Excerpt to read –
= Beginning of Section =
In terms of application, intelligent robots share many similarities with ordinary robots, but their intelligence enables them to perform more complex tasks and complete more advanced missions. Intelligent robots can be categorized according to their uses as follows:
1. Industrial intelligent robots
Industrial intelligent machines can be categorized into various types, such as welding robots, assembly robots, painting robots, palletizing robots, and handling robots, depending on their specific applications. As intelligent industrial robots, they surpass traditional robots in many aspects.
Welding robots, including spot welding (resistance welding) and arc welding robots, are used to automate welding operations. Assembly robots are more commonly used for assembling electronic components and electrical appliances.
Painting robots replace humans in painting operations. Palletizing, loading/unloading, and handling robots move items from one location to another according to certain speed and precision requirements.
The application of robots in industrial production allows for convenient and rapid changes in work content or methods to meet evolving production requirements. For example, it can alter weld seam trajectories, change painting positions, or modify assembly components or their locations. As the demand for flexibility in industrial production lines increases, the need for various types of robots becomes increasingly strong.
= End of Section =
Supplied information –
= Beginning of Section =
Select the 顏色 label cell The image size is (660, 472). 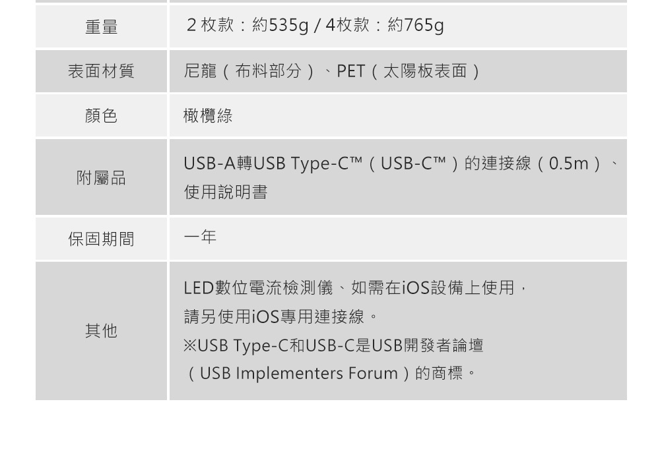101,116
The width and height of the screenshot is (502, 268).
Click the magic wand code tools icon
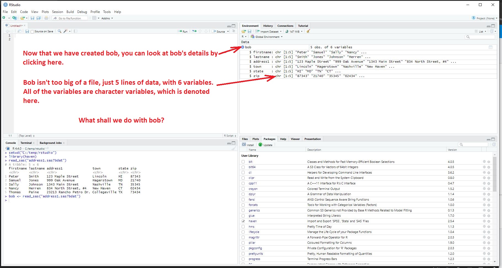click(65, 31)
= End of Section =
Activities –
1. Can you reproduce the passage on intelligent robots word for word, between "Painting robots replace" and "becomes increasingly strong.", inclusive?
2. In the passage on intelligent robots, which types of robots does the sentence beginning "Industrial intelligent machines can be categorized" name?

Answer set –
1.
Painting robots replace humans in painting operations. Palletizing, loading/unloading, and handling robots move items from one location to another according to certain speed and precision requirements.
The application of robots in industrial production allows for convenient and rapid changes in work content or methods to meet evolving production requirements. For example, it can alter weld seam trajectories, change painting positions, or modify assembly components or their locations. As the demand for flexibility in industrial production lines increases, the need for various types of robots becomes increasingly strong.

2.
- Welding robots
- Assembly robots
- Painting robots
- Palletizing robots
- Handling robots